Tiba-tiba saja sebuah lemparan datang, mendaratkan buku usang itu tepat di bawah kakinya. "Setan!" pekik kagetnya sambil mengusap dadanya. Chika mengembuskan nafas panjang seraya mengambil buku itu dan memandang ke arah lemparan, seingatnya ia memang melemparkan bukunya ke arah itu, tetapi kenapa bisa kembali lagi?

"Aneh aneh aja." Chika melemparkan kembali bukunya, menyimpan sapu itu lalu memutar langkahnya ke arah pintu. Baru dua langkah, buku itu terlempar kembali, kali ini ke punggungnya. Chika berbalik, mengambil buku itu. "Harusnya buku ini judulnya bukan Tabir Mimpi tapi Buku Yang Tidak Bisa Dibuang." Dengan santainya, Chika membawa buku itu ke rumah karena percuma saja ia tidak bisa membuangnya.

"Lo pungut lagi tu buku?" tanya Marsha yang sedang meniup coklat panas itu sambil sesekali menyesapnya.

"Ngga, gue udah buang tiga kali tapi ada yang lempar lagi, ya udah gue bawa." Chika melemparkan buku itu ke meja dan duduk di samping Ara. Chika tidak terlihat takut sedikitpun, padahal jika Chika normal, gadis itu seharusnya takut.

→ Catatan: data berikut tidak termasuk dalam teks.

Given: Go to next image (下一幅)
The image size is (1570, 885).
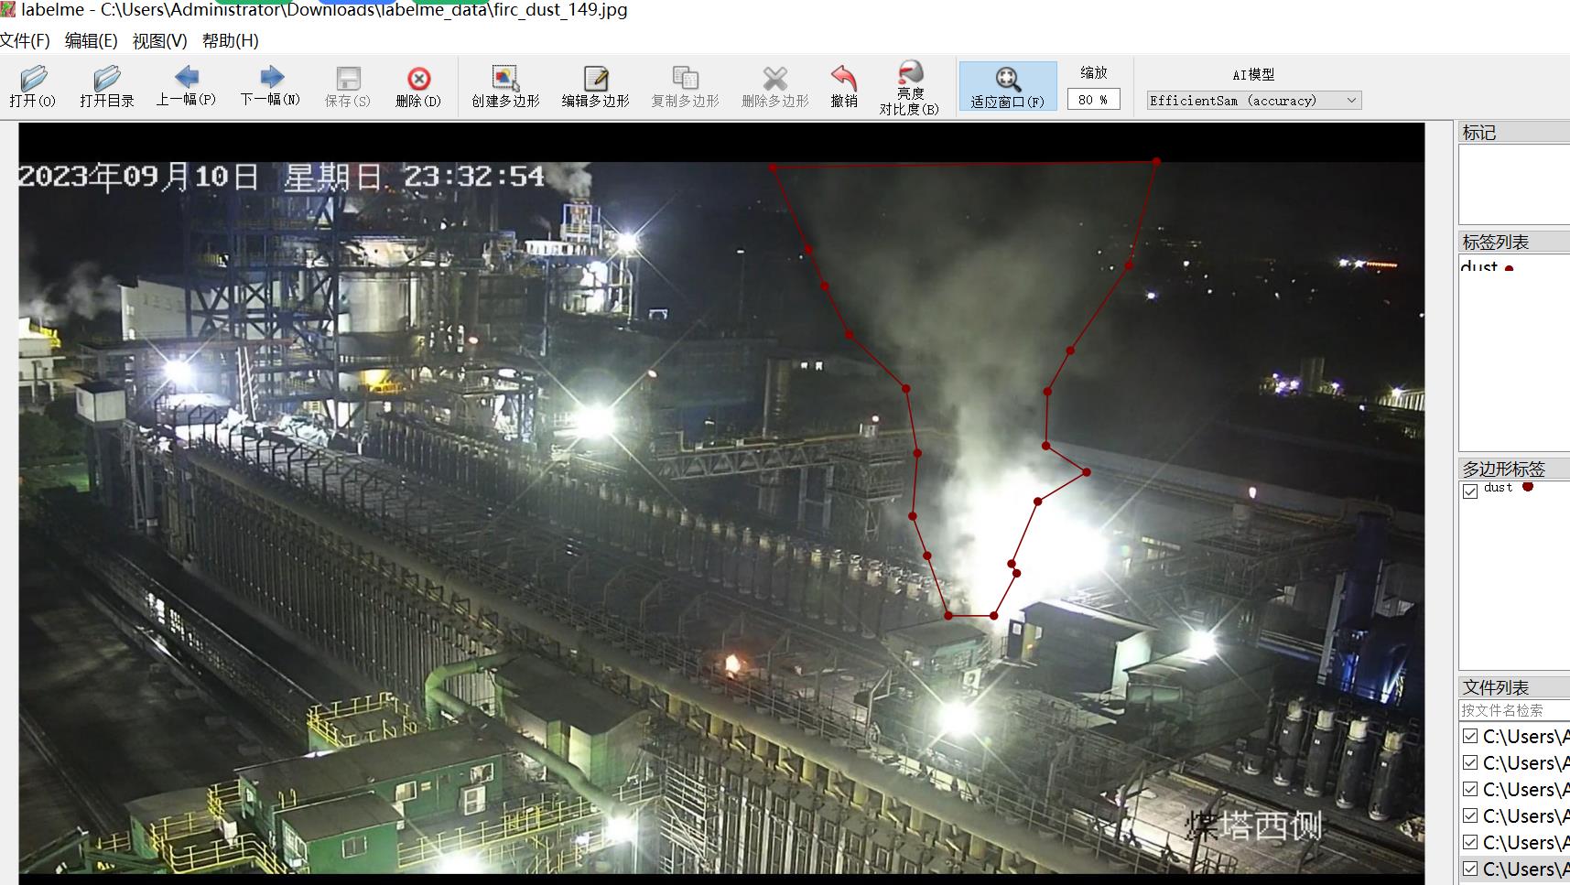Looking at the screenshot, I should tap(270, 86).
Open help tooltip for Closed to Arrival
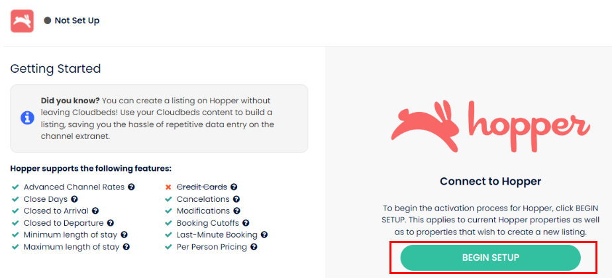Screen dimensions: 612x278 95,211
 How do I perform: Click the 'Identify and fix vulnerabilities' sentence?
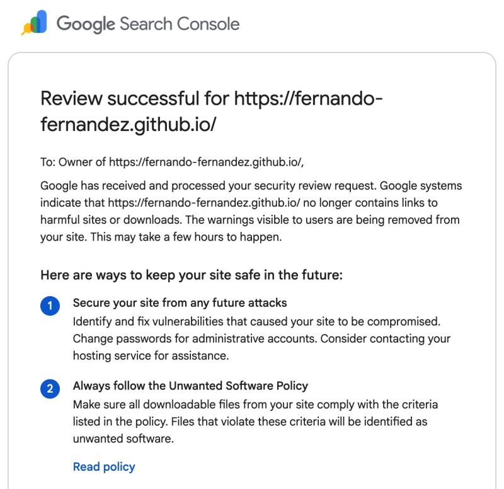pos(256,321)
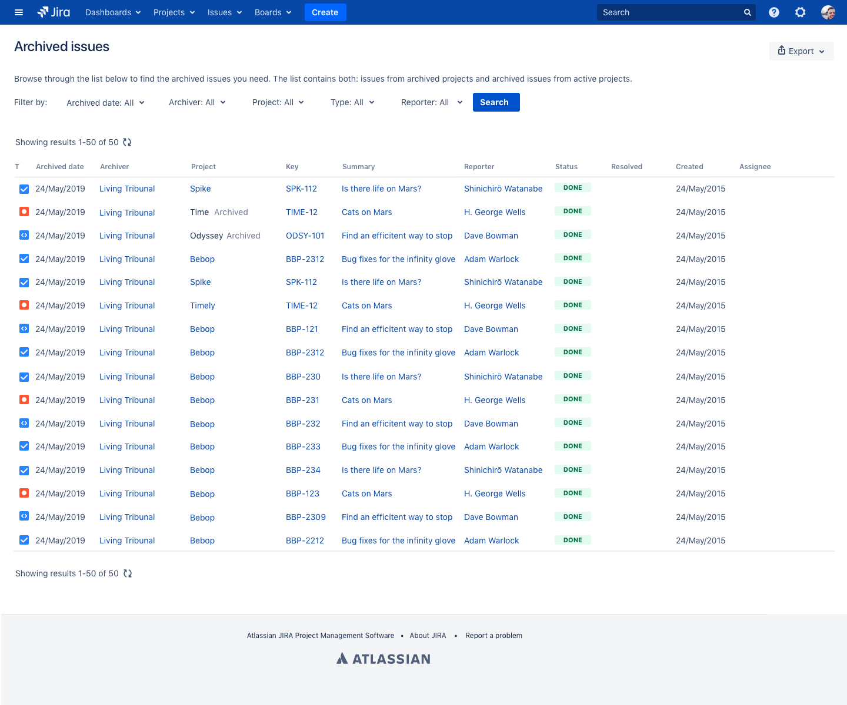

"Buku apa ini?" Ara meraih buku itu. "Tabir mimpi?" Ara membuka beberapa lembar, isi bukunya hanya berupa tulisan. "Semakin besar emosi, dia akan semakin menguasai." Ara memicingkan matanya kemudian menatap Marsha. "Kalian dapet buku ini dari mana?"

"Chika, dia ambil waktu dalam perjalanan ke sini padahal kata Oniel kita gak boleh ambil barang sembarangan." Marsha mengangkat dagunya menunjuk gadis keras kepala itu, Chika sekarang malah santai menikmati coklat panas.

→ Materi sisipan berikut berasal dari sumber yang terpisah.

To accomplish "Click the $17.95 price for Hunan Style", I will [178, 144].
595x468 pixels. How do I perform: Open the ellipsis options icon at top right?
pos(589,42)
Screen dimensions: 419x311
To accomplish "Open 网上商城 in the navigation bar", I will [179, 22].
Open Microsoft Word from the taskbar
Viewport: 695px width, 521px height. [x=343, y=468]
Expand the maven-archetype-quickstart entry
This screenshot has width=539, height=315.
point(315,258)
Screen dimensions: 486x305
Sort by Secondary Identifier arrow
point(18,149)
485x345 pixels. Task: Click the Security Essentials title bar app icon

"Chika pernah dilarang buat turun tapi tetep turun, akhirnya dia liat nenek ghaib." Adel menggeleng tidak mengerti isi pikiran Chika, kenapa Chika sangat keras kepala?

"Muka lo noh goib." Chika mendelik malas, menyimpan gelas itu dan mengambil ponsel milik Ara, memeriksa hari ini Ara berkomunikasi dengan siapa saja. "Lagian kalian percaya aja sama Oniel, dia aja miara cewek aneh di rumahnya, udah pasti dia juga aneh. Semakin kita percaya hal aneh, kita akan semakin tersugesti. Baik buruknya sesuatu itu selalu berasal dari pikiran."